*Goal of the exercise*. In the records that follow, the lines from the one containing "Task: Click faithseeds' profile avatar" to the one containing "Open the 103.122.246.10", inclusive, are to be given again exactly.

*Entries taken from a collection*.
Content starts

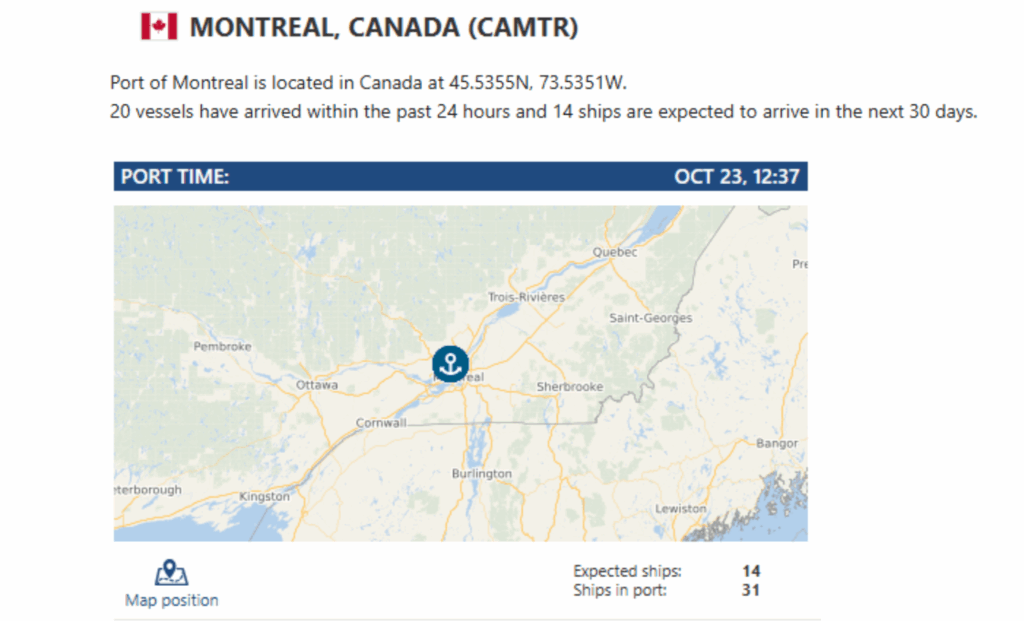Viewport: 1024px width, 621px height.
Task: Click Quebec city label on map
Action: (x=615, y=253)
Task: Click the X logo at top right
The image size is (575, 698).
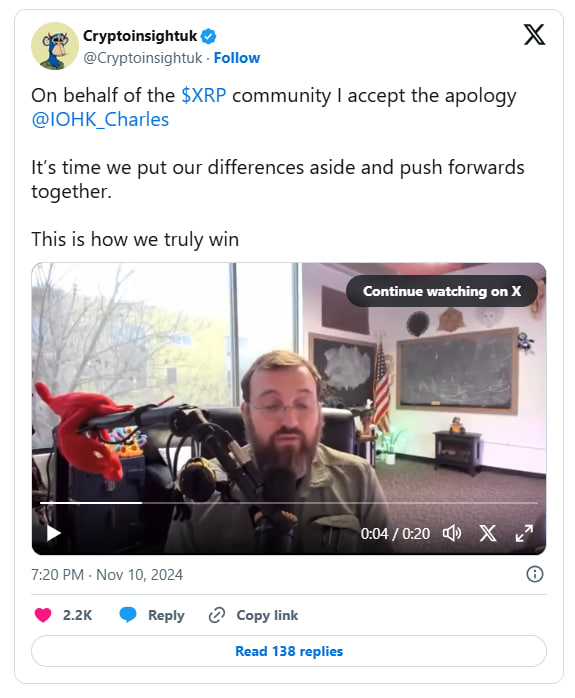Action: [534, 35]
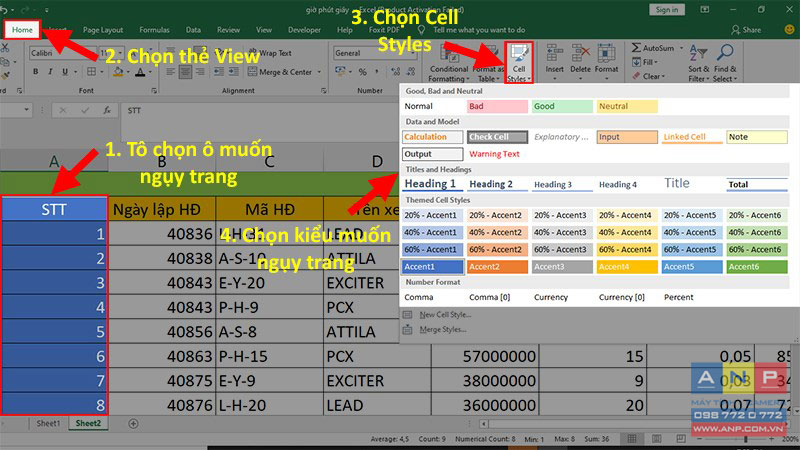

Content ends
Content starts

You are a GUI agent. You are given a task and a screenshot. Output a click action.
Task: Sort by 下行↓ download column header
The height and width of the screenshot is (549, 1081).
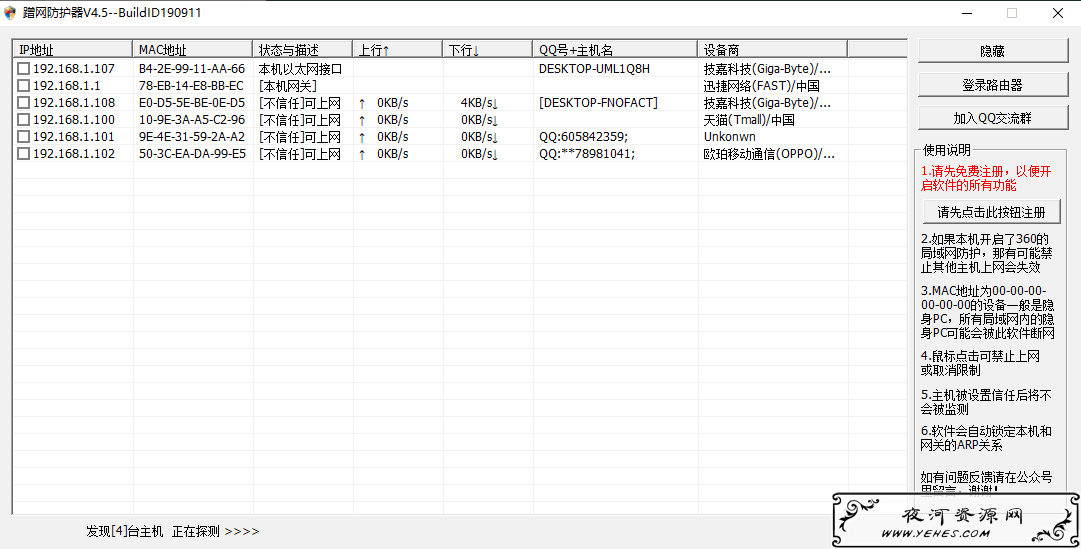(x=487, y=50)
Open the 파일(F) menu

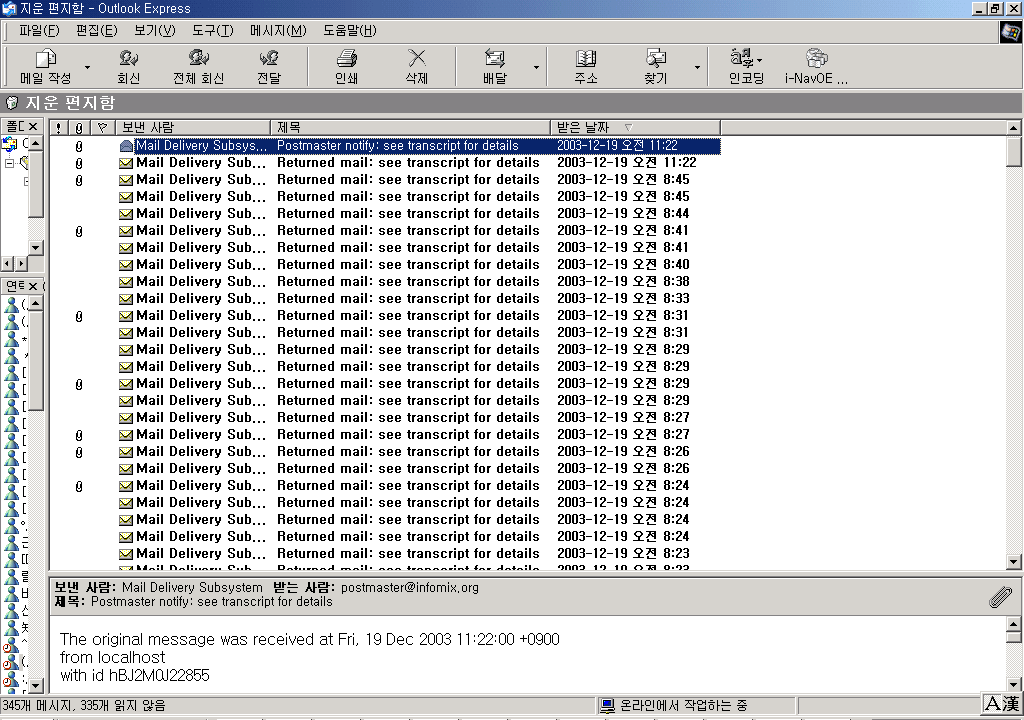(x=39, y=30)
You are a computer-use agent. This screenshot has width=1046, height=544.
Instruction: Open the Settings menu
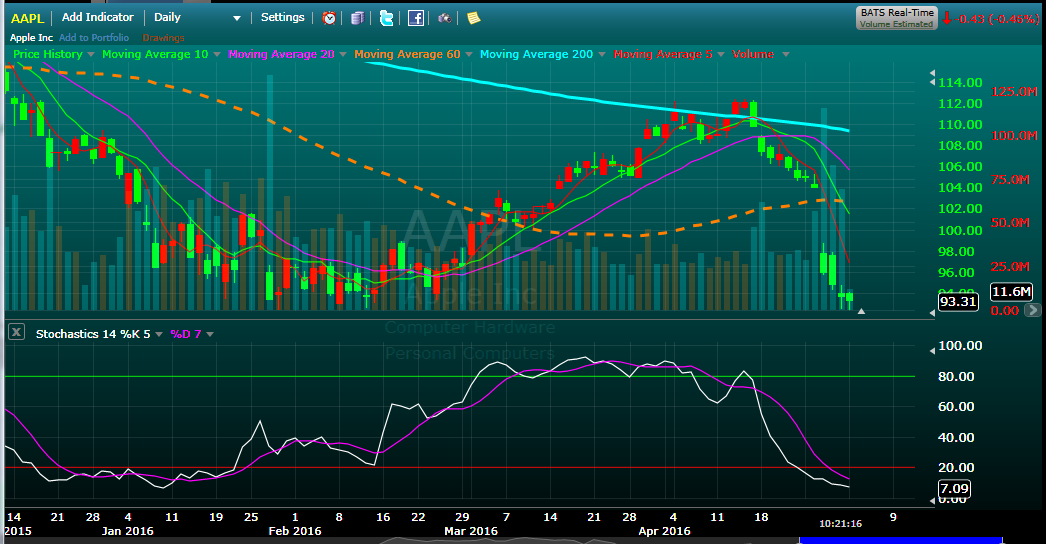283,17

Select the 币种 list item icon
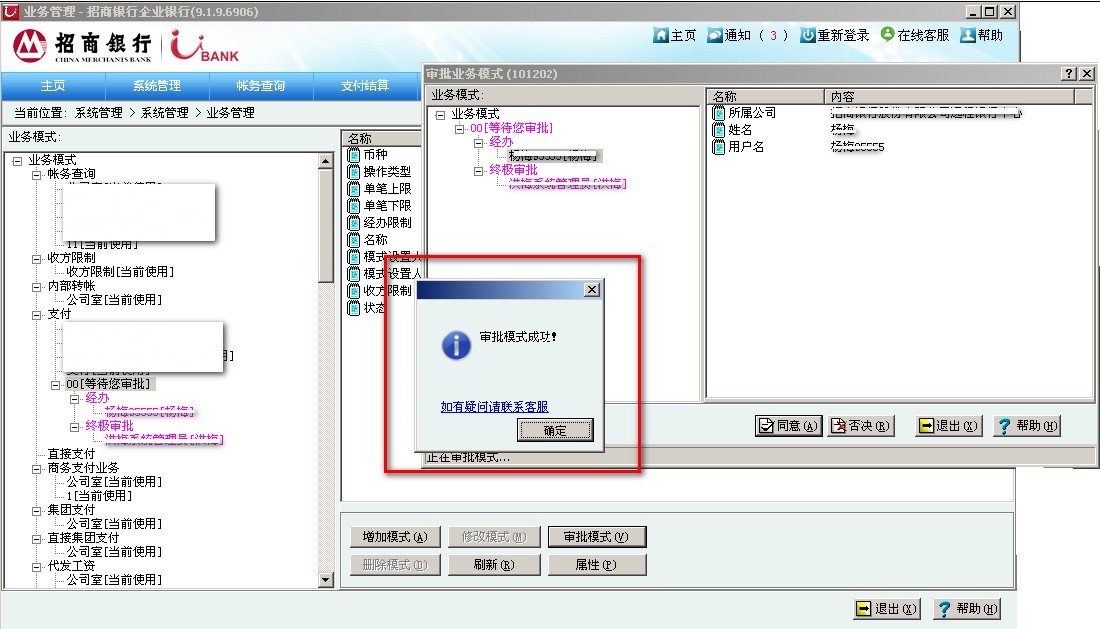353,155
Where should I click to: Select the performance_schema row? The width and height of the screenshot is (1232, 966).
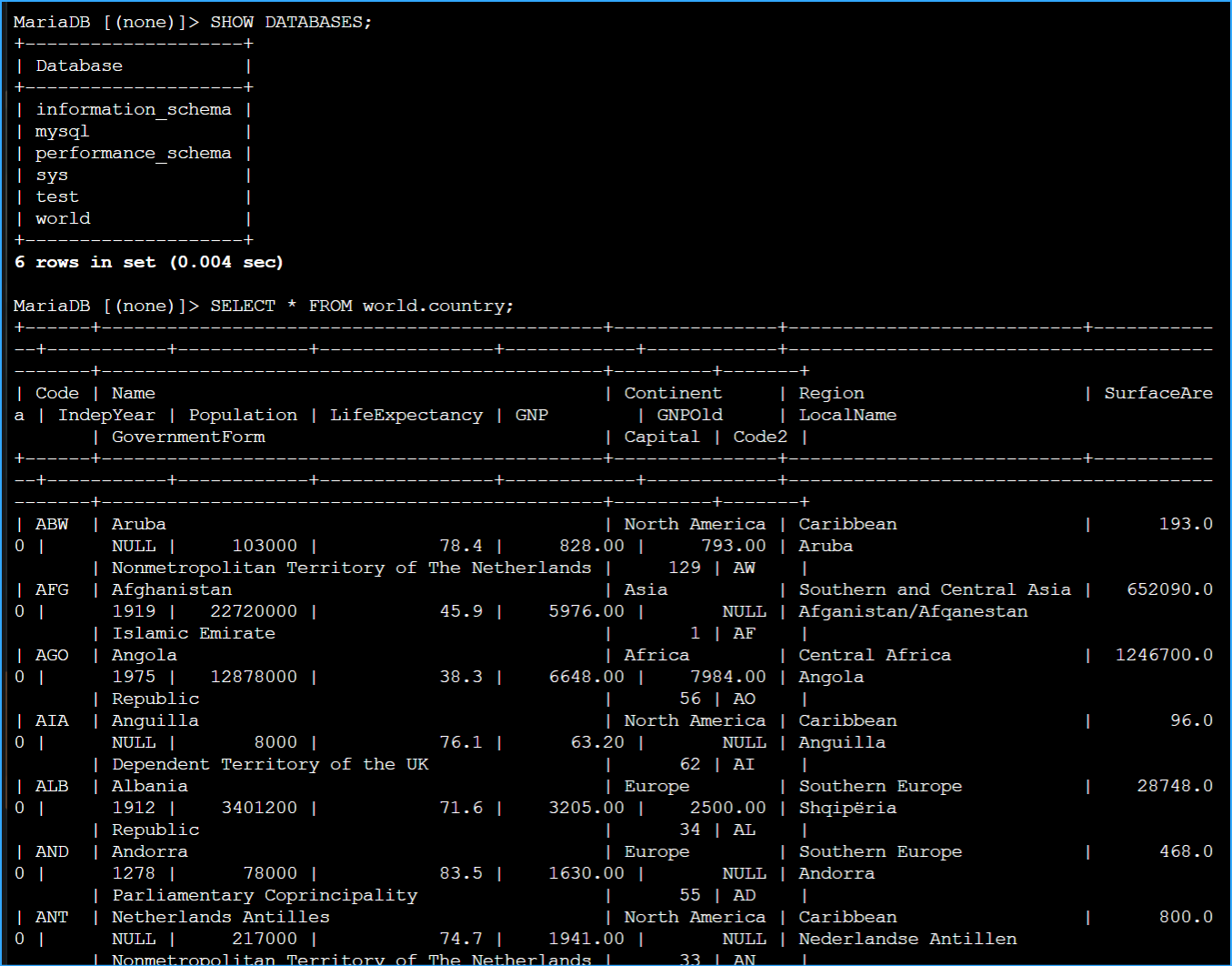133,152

Content ends
Content starts

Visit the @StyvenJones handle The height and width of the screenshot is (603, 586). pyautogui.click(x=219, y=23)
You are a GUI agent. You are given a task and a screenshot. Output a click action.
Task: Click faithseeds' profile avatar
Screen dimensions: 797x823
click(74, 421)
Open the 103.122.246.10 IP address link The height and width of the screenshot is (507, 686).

Content ends

*Written response*.
Task: Click faithseeds' profile avatar
Screen dimensions: 797x823
click(74, 421)
Open the 103.122.246.10 IP address link The height and width of the screenshot is (507, 686).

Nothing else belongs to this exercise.